5 enfants tous santonniers : Joseph Marius (1877- 1949) et Marius (1881 - 1934) du premier mariage. Ensuite Georges, Joseph (1916 - 1990) qui a participé au 1er Salon International des Santonniers d'Arles en 1958 et qui a été président du Syndicat des Santonniers, Alexandrine dite Micheline épouse Kilgus installée à Chateauneuf les Martigues.
Joseph Marius (1877 - 1949) est le plus prolifique des santonniers.
Il est très proche des Félibres et participe aux Pastorales qui se jouent dans le théâtre de son père.
Il va enrichir des personnages des pastorales la collection de moules de la famille. Le pécheur et la poissonnière, l’Arlésienne, Tartarin sont les santons que crée Marius en symbiose avec le mouvement Félibréen et celui des pastorales qui se jouent à Marseille.
En 1899, la Pastorale de Lucien Foucard se joue au théâtre Chave pour la 1ere fois.
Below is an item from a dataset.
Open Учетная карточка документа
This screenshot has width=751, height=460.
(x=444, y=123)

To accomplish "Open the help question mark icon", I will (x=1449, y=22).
C’est Joseph-Marius qui est sur scène !
Frédéric Mistral ou Elzeard Rougier chantent les louanges des santons et de leurs créateurs, il est devenu un objet identitaire fort et une tradition régionale unique en France.
Le santon est le souvenir d’enfance commun à tous les petits provençaux.
Peu à peu les artistes font connaître les santons et la crèches dans le reste de la France : des baraques sont montées à Paris dans les années mille neuf cent vingt, des expositions aux Arts décoratifs y ont lieu.
C’est Joseph-Marius qui crée les modèles et les moules de tous les nouveaux personnages.
En plus des personnages bibliques, des petits métiers urbains qu’on crée Louis-Joseph c’est lui qui invente le Bartoumiou, et tous les personnages emblématiques de La Provence des félibres qui sont aujourd’hui nos personnages classiques de la crèche.
Fantasque, comédien à ses heures, Joseph-Marius est le plus gentil et attachant des Truffier.
A sa mort le métier de santonnier est créé ! C’est en effet, sur le registre de décès de Joseph Marius qu’apparait pour la première fois le mot santonnier !!!
Et en 1902 un autre Urbain Truffier naît, qui deviendra la figure emblématique de la famille. C'est le fils de Joseph (1877 - 1949). Très jeune il reprend le métier familial en travaillant avec son père, et pendant la guerre de 14/18 qui a mobilisé de très nombreux santonniers il tient avec son père et les autres artisans trop vieux pour faire la grande guerre les cabanes des absents.
Urbain le 2ème, invente et commercialise la "crèche en colline" éclairée par une guirlande, crèches en liège et en carton enduit et peint. Il a ouvert la voie aux crèches actuelles et créé vers 1930 l'atelier baptisé : Les Rois de la crèches au 12 rue de l'étoile à Marseille. On y trouve des santons peints en plusieurs tailles et de nombreuses et différents modèles de crèches.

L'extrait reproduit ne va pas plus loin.